Raulston can still sky, leaping high just inside the left sideline for a Stratton missile with just over three minutes remaining in the first half, Oceanside leading 7-0 since their first drive in the first quarter. Instead of Raulston capturing that pass, his defender came away with the ball for an incomplete.
Asked about that play later, Max said, "I know," acknowledging he leaped high for the ball. He couldn't explain how his Pirate defender ripped the ball away.
With his evident athletic abilities, Raulston decided a year ago to concentrate only on football, and leave basketball behind. The decision paid off, with the Vikings' title success in a championship season. By the way, as was mentioned by public address during the scrimmage, Roach was named Coach of the Year for his efforts last year.
Jackson did connect with Raulston late in the third quarter for an 11-yard completion. Raulston's catch set up Martin Jellison's run from the Oceanside four-yard line to score the hosts' only touchdown of the effort.

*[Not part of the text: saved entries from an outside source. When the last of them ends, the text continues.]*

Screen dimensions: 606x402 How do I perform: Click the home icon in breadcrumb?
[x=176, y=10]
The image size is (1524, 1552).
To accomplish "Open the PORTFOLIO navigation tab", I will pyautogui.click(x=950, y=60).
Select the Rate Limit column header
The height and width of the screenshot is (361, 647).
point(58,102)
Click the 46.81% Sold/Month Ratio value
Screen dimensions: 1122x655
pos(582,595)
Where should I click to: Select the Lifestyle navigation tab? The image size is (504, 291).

Max's catch was just inside the left sideline as the Vikings' offense drove toward the south end zone.
On the night, unofficially, Stratton completed six of 12 passes, with two interceptions.
Some of the La Jolla firepower came on Max Smith's runs. He had five carries, unofficially, covering 20 or more yards in total.
Some of the walking wounded at the scrimmage included junior receiver Makai Smith, senior receiver Luke Brunette, senior defensive end Dirk Germon, and junior receiver Mason Powers. Powers said his knee injury may be less than season-killing. He had yet to have an MRI taken.